Directions » Output range, inclusive: from the line containing "butt (140, 2265)" to the line containing "double blowjob (305, 2217)". Restate those lines from the data below word for word and only those.

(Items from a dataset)
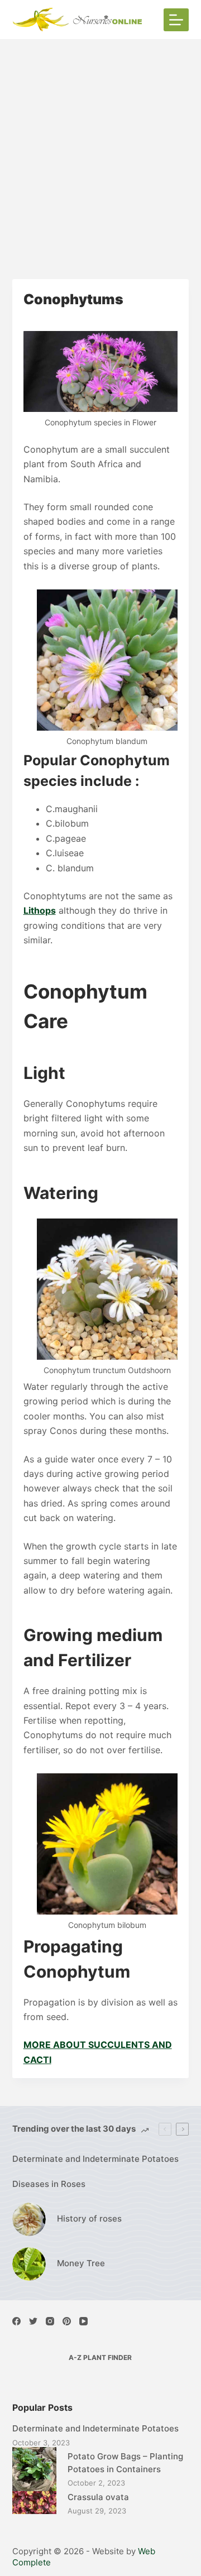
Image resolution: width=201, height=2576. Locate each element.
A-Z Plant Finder (100, 2357)
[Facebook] (16, 2321)
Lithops (39, 910)
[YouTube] (83, 2321)
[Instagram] (50, 2321)
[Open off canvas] (176, 19)
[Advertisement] (100, 145)
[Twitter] (33, 2321)
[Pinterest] (67, 2321)
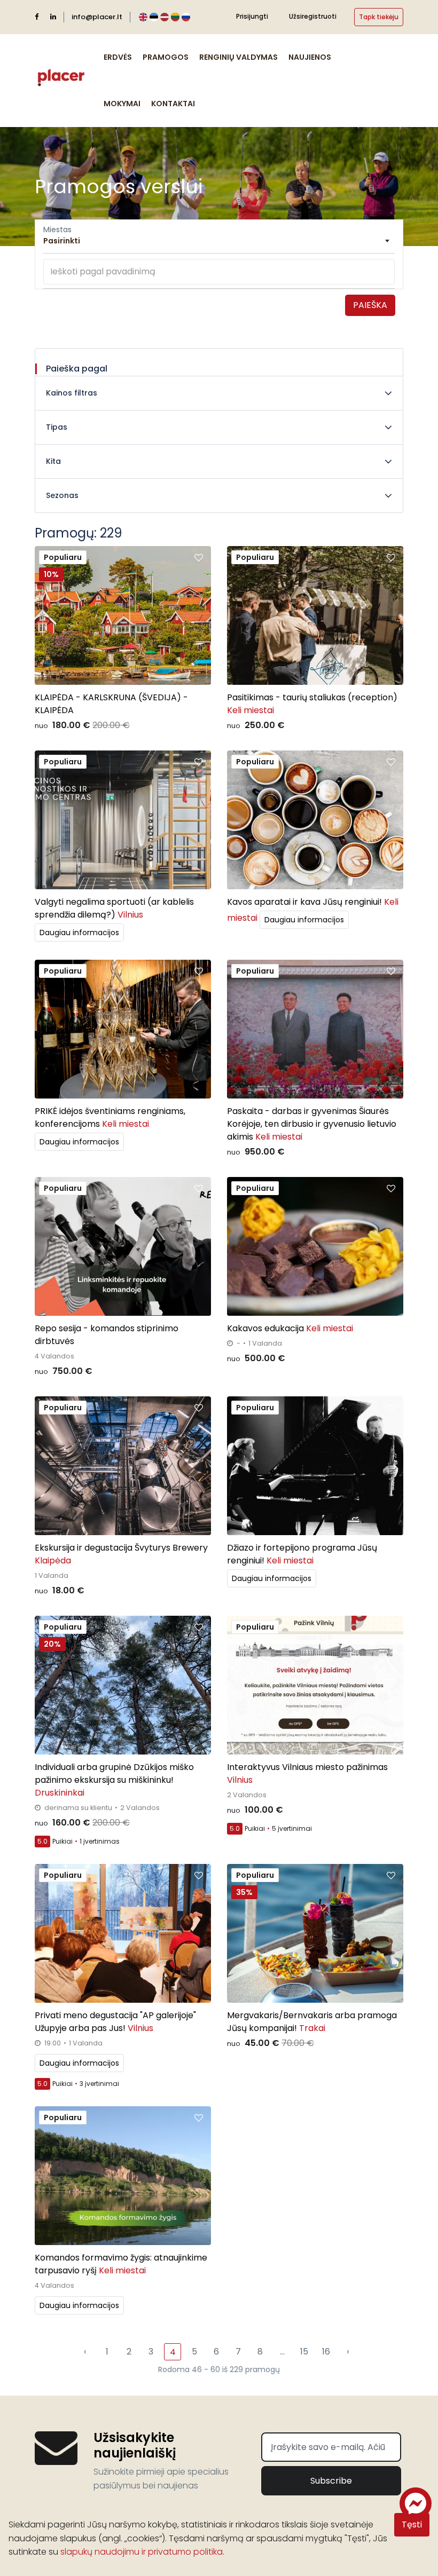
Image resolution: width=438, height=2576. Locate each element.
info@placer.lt (97, 17)
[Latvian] (164, 17)
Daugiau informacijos (79, 932)
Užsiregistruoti (313, 16)
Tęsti (412, 2524)
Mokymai (122, 103)
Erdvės (118, 57)
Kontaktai (173, 103)
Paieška (370, 305)
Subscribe (331, 2481)
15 (304, 2351)
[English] (143, 17)
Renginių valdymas (238, 57)
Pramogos (166, 57)
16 (326, 2351)
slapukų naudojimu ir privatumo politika (141, 2552)
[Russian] (186, 17)
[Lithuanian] (175, 17)
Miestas (57, 229)
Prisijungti (252, 16)
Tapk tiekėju (378, 16)
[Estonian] (153, 17)
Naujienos (309, 57)
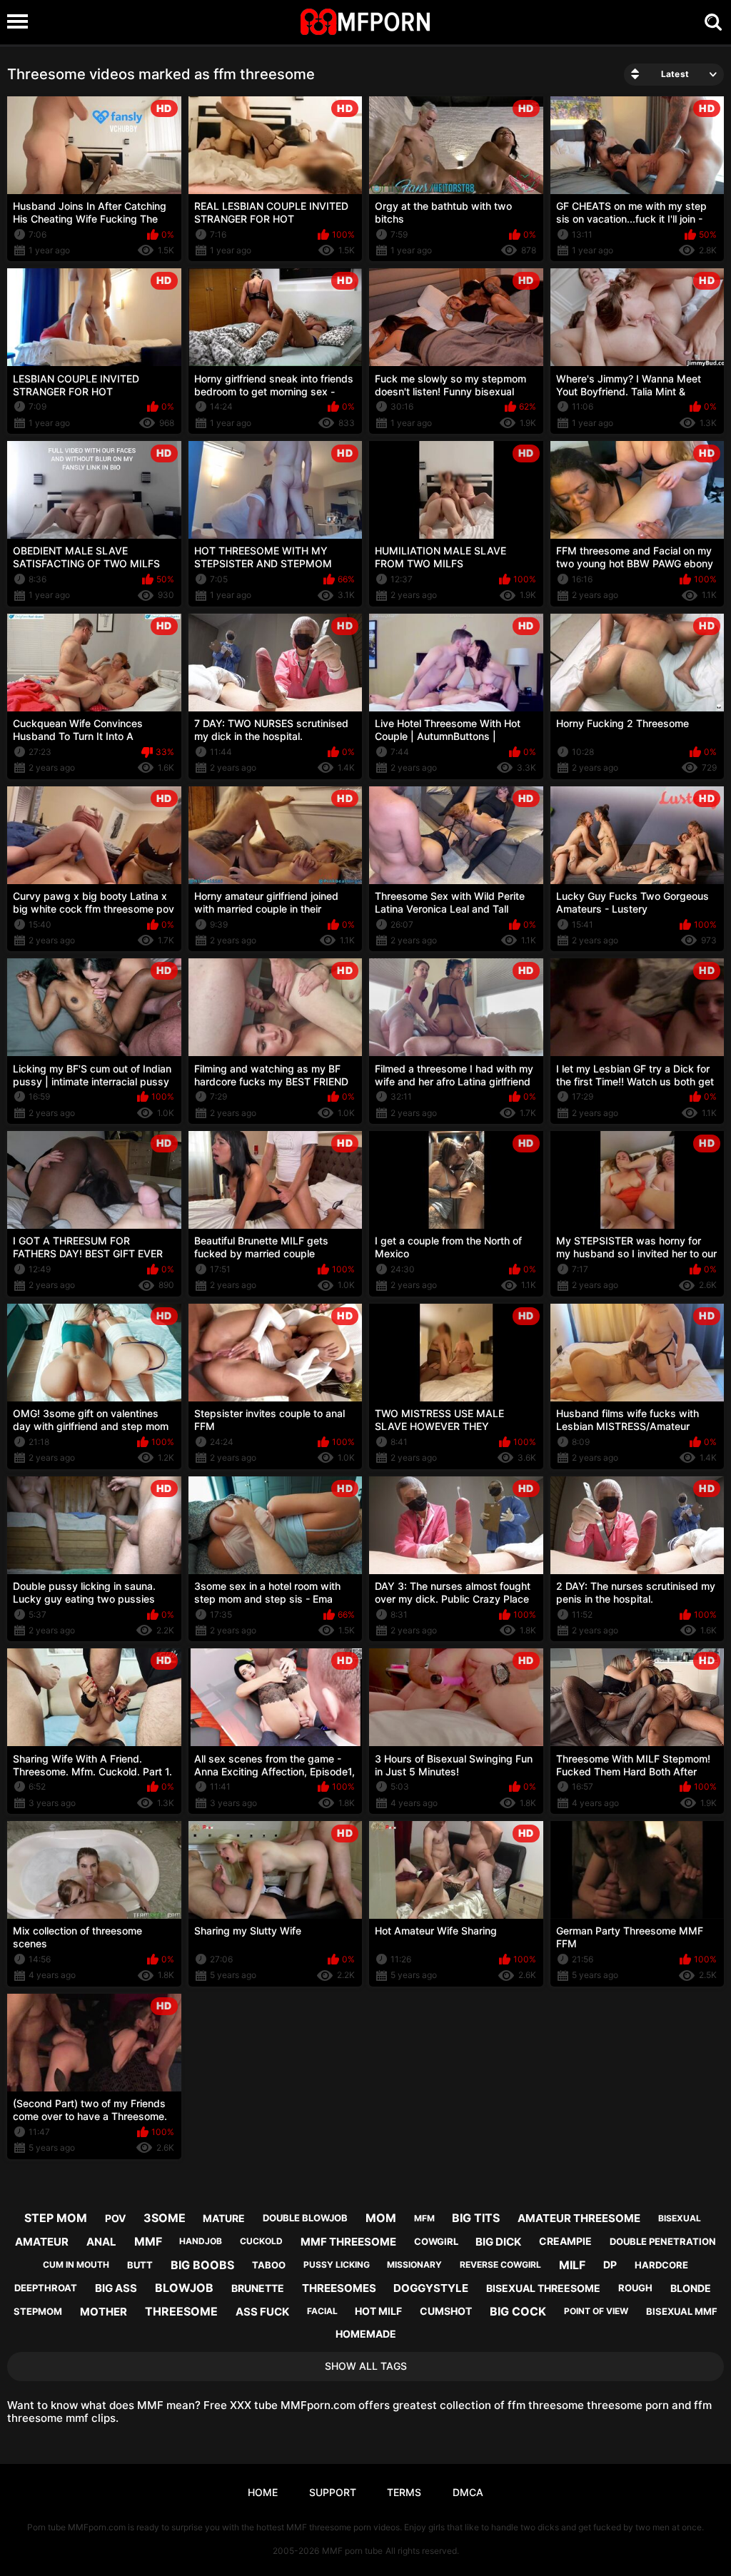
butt (140, 2265)
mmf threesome (348, 2241)
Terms (404, 2492)
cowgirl (436, 2241)
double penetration (663, 2241)
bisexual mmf (681, 2311)
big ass (116, 2288)
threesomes (339, 2288)
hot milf (378, 2311)
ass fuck (262, 2311)
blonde (690, 2288)
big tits (476, 2218)
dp (610, 2264)
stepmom (38, 2311)
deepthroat (45, 2287)
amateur (42, 2241)
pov (115, 2218)
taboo (269, 2265)
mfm (424, 2218)
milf (572, 2265)
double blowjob (305, 2217)
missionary (414, 2264)
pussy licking (336, 2264)
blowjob (184, 2288)
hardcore (661, 2265)
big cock (518, 2311)
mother (103, 2311)
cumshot (446, 2311)
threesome (181, 2311)
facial (322, 2311)
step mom (55, 2218)
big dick (498, 2241)
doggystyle (430, 2288)
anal (101, 2241)
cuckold (261, 2241)
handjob (200, 2241)
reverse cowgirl (500, 2264)
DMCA (468, 2492)
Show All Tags (366, 2366)
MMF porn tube (352, 2550)
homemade (366, 2334)
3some (164, 2218)
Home (263, 2492)
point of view (596, 2311)
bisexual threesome (543, 2288)
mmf (148, 2241)
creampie (565, 2241)
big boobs (202, 2265)
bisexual (679, 2218)
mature (224, 2218)
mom (381, 2218)
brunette (257, 2288)
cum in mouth (76, 2264)
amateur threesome (579, 2218)
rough (635, 2287)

Response below »
butt (140, 2265)
mmf threesome (348, 2241)
Terms (404, 2492)
cowgirl (436, 2241)
double penetration (663, 2241)
bisexual mmf (681, 2311)
big ass (116, 2288)
threesomes (339, 2288)
hot milf (378, 2311)
ass fuck (262, 2311)
blonde (690, 2288)
big tits (476, 2218)
dp (610, 2264)
stepmom (38, 2311)
deepthroat (45, 2287)
amateur (42, 2241)
pov (115, 2218)
taboo (269, 2265)
mfm (424, 2218)
milf (572, 2265)
double blowjob (305, 2217)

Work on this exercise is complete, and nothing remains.